– Lew Prince is managing partner of Vintage Vinyl, an independent music store in St. Louis. He is also a member of Business for Shared Prosperity, which has circulated a petition against extending the Bush-era tax cuts. The views expressed are his own. –
As a small business owner for more than 30 years, I have to be reality based.
I budget and make decisions that consider both short- and long-term realities. My company wouldn’t last a week if we kept repeating mistakes.
The Bush tax cuts for the richest Americans were a big mistake. We should let them expire, not repeat the mistake by extending them. It’s an illusion that it will be easier to end them after a two-year extension.
High-end tax cuts haven’t trickled down as job creation. President Bush had the worst job creation record since 1939. The only thing trickling down was economic meltdown, foreclosures, unemployment, business closures and budget cuts.
Contrary to myth, my tax rate doesn’t affect hiring. If I think I can do more business, I hire more workers. The costs of finding, hiring and paying new employees are business expenses. They’re deducted up-front from our taxable income.
We won’t heal our economy by repeating the toxic policies that are harming it.
Fewer than 3 percent of taxpayers with any business income have yearly incomes above $250,000 (couples) or $200,000 (individuals). Most high-enders aren’t who you think of as small business owners. They include hedge fund managers, CEOs getting paid to sit on the boards of their buddies’ corporations and partners in wealthy real estate or law firms. These are the people whining that eliminating tax cuts will kill jobs at small businesses. What a crock.
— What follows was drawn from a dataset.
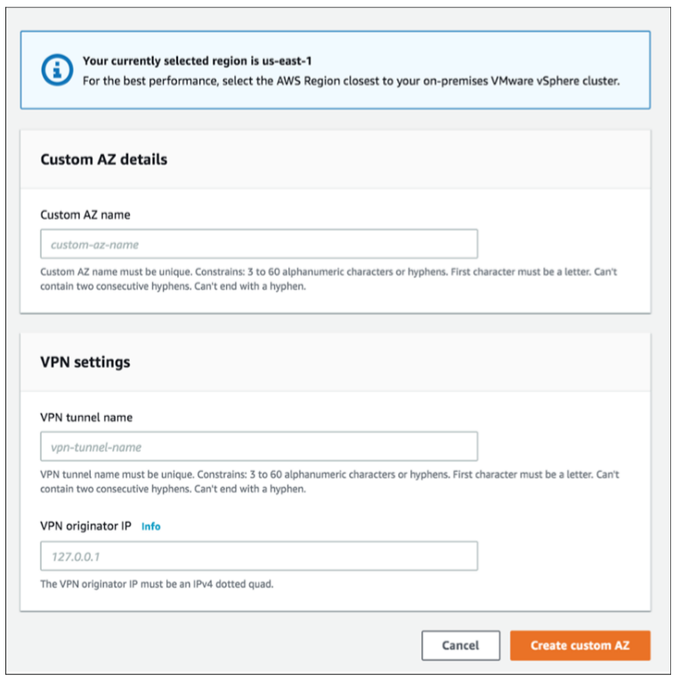Click the Custom AZ details section heading
680x683 pixels.
[104, 159]
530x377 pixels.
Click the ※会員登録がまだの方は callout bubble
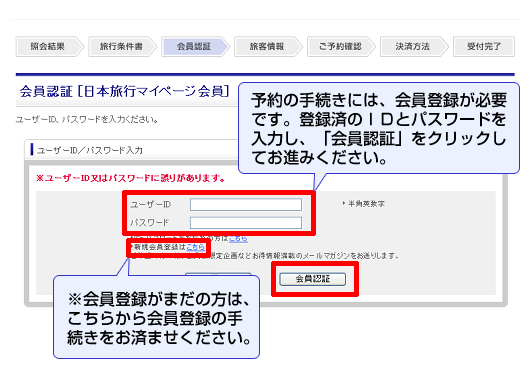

Small business owners don’t need more tax cuts. We need more customers. Rewarding the quick-buck artists who trashed our economy and ripped off homeowners, ordinary investors and pension funds by selling worthless mortgages and derivatives is wrong. They were bailed out and didn’t even have the decency to thank us. Instead, they poured their taxpayer bailouts and profits into obscene bonuses, more speculation and lobbying. They’ll do the same with their tax-cut windfall.
My company’s success or failure depends on the economic health of our 24 employees, our customers, our community, our state and our country. If Congress wants to help my company create jobs, it should support policies that strengthen our economic foundation and boost broad-based consumer income and spending, which would mean more people walking into my store – and into the neighborhood restaurant, realtor, grocery, contractor, auto dealer and other businesses that make up our economy.
We shouldn’t borrow billions more dollars from China and Saudi Arabia to give to the wealthy. Instead the wealthy should pay their fair share. We need adequate tax revenue to invest in our economy. More tax cuts at the top won’t create jobs. But we will create jobs and strengthen our economy by rebuilding our crumbling roads, bridges, public transit, levees and water and gas pipelines. We will save and create jobs by investing in education and clean energy research and manufacturing now growing much more rapidly in other countries.
If we give more tax cuts to the wealthy, we’ll see many more cutbacks in what really strengthens our economy.